* **Source document**:

▶

SGD

Consider cost functional

\[\begin{eqnarray*} F(\mathbf{u}) & = & \sum_{n=0}^{N-1} f_n(\mathbf{u}) \qquad (2) \end{eqnarray*}\]

where

\(f(\cdot) : \mathbb{R}^M \mapsto \mathbb{R}\) is differentiable.
The opposite of the gradient, i.e. \(- \nabla F(\mathbf{u})\) always points towards the minimum \(\mathbf{u}^*\):

\[\begin{eqnarray*} \forall\epsilon> 0 & & \inf_{\| \mathbf{u}-\mathbf{u}^* \|_2^2} \langle \mathbf{u}-\mathbf{u}^*, \nabla F(\mathbf{u}) \rangle > 0\end{eqnarray*}\]

E.g. Softmax loss

Softmax loss function (for a full explanation see Lecture 3b’s introduction)

\[\begin{eqnarray*} F(\mathbf{W}) & = & \sum_{n=0}^N \langle \mathbf{x}_n, \mathbf{w}_{_{\mathbf{\cal{L}}_n}} \rangle + \sum_{n=0}^N \log\left( \sum_{l=0}^{L-1} \mbox{e}^{ -\langle \mathbf{x}_n, \mathbf{w}_{l} \rangle }\right) \end{eqnarray*}\]

where
- \(\mathbf{W} \in \mathbb{R}^{L \times S }\)
- \(L\) represent the number of classes
- \(S\) represent the number of ‘features’
- \(\mathbf{X} \in \mathbb{R}^{N \times S }\) represents the training dataset,
and
- \(\mathbf{w}_l\) represents the l-th column of matrix \(\mathbf{W}\).
- \(\mathbf{x}_n\) represents one training data.

Useful routines

\[\begin{eqnarray*} F(\mathbf{W}) & = & \frac{1}{N}\left( \sum_{n=0}^N \langle \mathbf{x}_n, \mathbf{w}_{_{\mathbf{\cal{L}}_n}} \rangle + \sum_{n=0}^N \log\left( \sum_{l=0}^{L-1} \mbox{e}^{ -\langle \mathbf{x}_n, \mathbf{w}_{l} \rangle }\right) \right) + \lambda \| \mathbf{W} \|_F^2 \end{eqnarray*}\]

def softmax_L2_cost(X, Y, W, lmbd):

    fCost = np.sum(np.log(np.sum(np.exp(-X.transpose().dot(W)), axis=1)))
    fCost += np.sum( X*W[:,Y] )

    fCost /= float(X.shape[1])

    if lmbd > 0:
       fCost += lmbd*(sum( np.power(W.ravel(),2) ))/float(X.shape[1])

◀

* **Task**: Carry on the SGD notes, starting right after their last line. The material after these notes on SGD is separate and unrelated to them.

* **Dataset content**:
▶

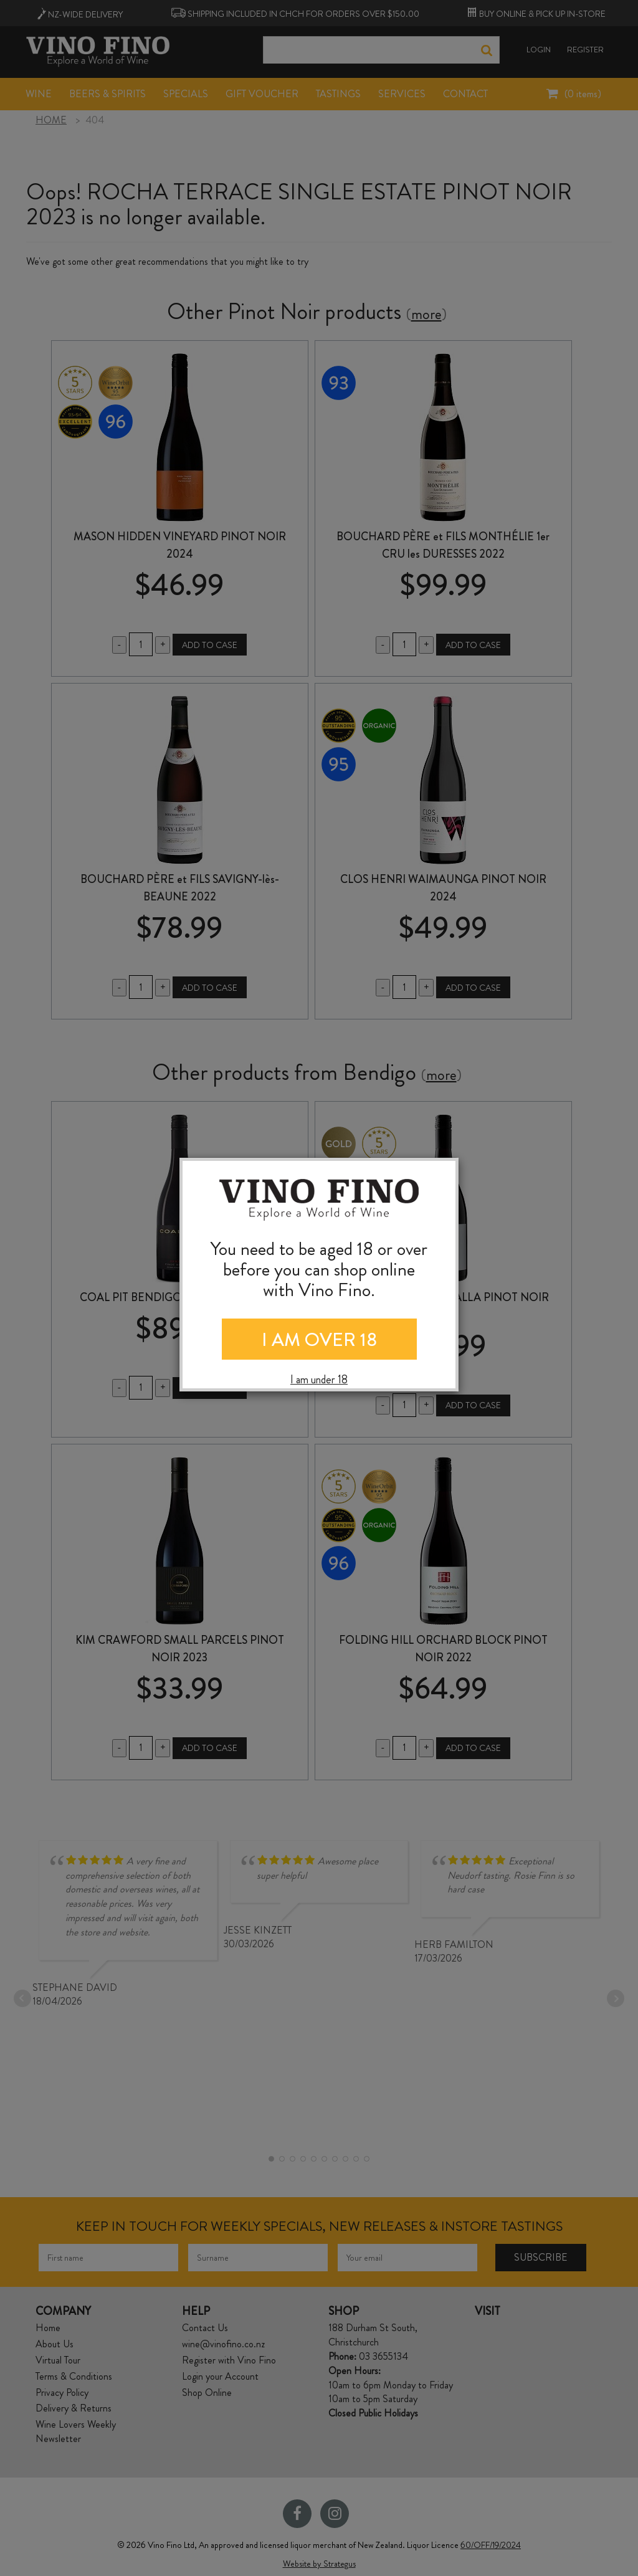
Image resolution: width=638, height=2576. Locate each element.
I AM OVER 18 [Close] (319, 1340)
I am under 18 (319, 1380)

◀

* **Result of this task**:
    return fCost

\[\begin{eqnarray*} g(\mathbf{W}, {\cal{I}}_k) & = & \frac{1}{\#{\cal{I}}_k} \sum_{n \in {\cal{I}}_k} \nabla f_n(\mathbf{W}) \\ & & \\ f_n(\mathbf{W}) & = & \langle \mathbf{x}_n, \mathbf{w}_{_{\mathbf{\cal{L}}_n}} \rangle + \log\left( \sum_{l=0}^{L-1} \mbox{e}^{ -\langle \mathbf{x}_n, \mathbf{w}_{l} \rangle }\right) + \lambda \| \mathbf{W} \|_F^2 \end{eqnarray*}\]

def softmax_L2_grad(X, Y, W, n, lmbd):

    z = X[:,np.ix_(n)].squeeze(1)      # select batch elements

    g = -z.dot( softmax(-z.transpose().dot(W),axis=1) )

    for k in range(len(n)):
        g[:,Y[n[k]] ] += z[:,k]     # Y is assumed to be ravel()

    g /= float(len(n))

    if lmbd > 0:
       g += lmbd*W

    return g

Loading MNIST/CIFAR10

def stdPreproc(dIn, L=255.0, flagNorm=True, flagMean=True):

    dIn = dIn.astype("float")

    if flagNorm:
       dIn = dIn/L

    if flagMean:
       mean = np.mean(dIn, axis = 0)
       dIn -= mean

    return(dIn)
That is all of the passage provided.